Openvpn + 2FA

Routers
1

hello,

i asked about this three years ago but never got an answer.

is there any gl-inet router that support Openvpn + 2FA out of the box, not relying to install additional software packages or complex comand line configuration with PAM?

Add 2FA/MFA authentication for router

openvpn+2Fa is very important, so i have been forced to use opnsense, which has great built-in support for openvpn + 2FA. but it is x64 PC only, running freebsd, which is very, very pick about network cards, so it requires an addon pci card for network support

i currently own a microrouter and ar-ext750s and they have worked great for many years.

now, i am looking to upgrade my router, any suggestions?

thanks much, david

2

Use NICs using intel chips in the OPNsense box.

3

yes, that is what i do for that last few years, using a dual-nic pci card.
works great!

4

To answer your original question I have/do use Opal
& Beryl routers to do "password+OTP" auth back to OPNsense firewalls.

But it is a bit clumsy needing to edit the OpenVPN configuration before starting the tunnel.

It would be a nice addition if there were a config option to allow for the prompting for an OTP to be pre/post-fixed with the saved password.

5

thanks much, but that is not question, or issue. sorry, i think i was not clear about it...

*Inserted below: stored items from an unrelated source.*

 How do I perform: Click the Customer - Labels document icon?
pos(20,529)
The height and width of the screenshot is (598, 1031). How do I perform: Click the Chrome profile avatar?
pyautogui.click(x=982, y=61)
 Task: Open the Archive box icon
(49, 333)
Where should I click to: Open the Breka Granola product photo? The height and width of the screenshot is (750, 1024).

i wanted to know if gl-inet GUI has built-in support for the following, same as opnsense.

with the opnsense router, using the official GUI, to create an openvpn server that requires clients connecting to use:

  • client certificate
  • username
  • password
  • 2FA TOTP token

or another router OS that does the same as opnsense, but does not require intel/amd x64 chipset and limited choices for networks interfaces.

based on website documents, ipfire has the same support but is very, very limited for support non-x64 hardware

6

OK.
I did not get that you wanted to run the Server end on the GL unit.
Not something I would do with my use case.

7

This topic was automatically closed 180 days after the last reply. New replies are no longer allowed.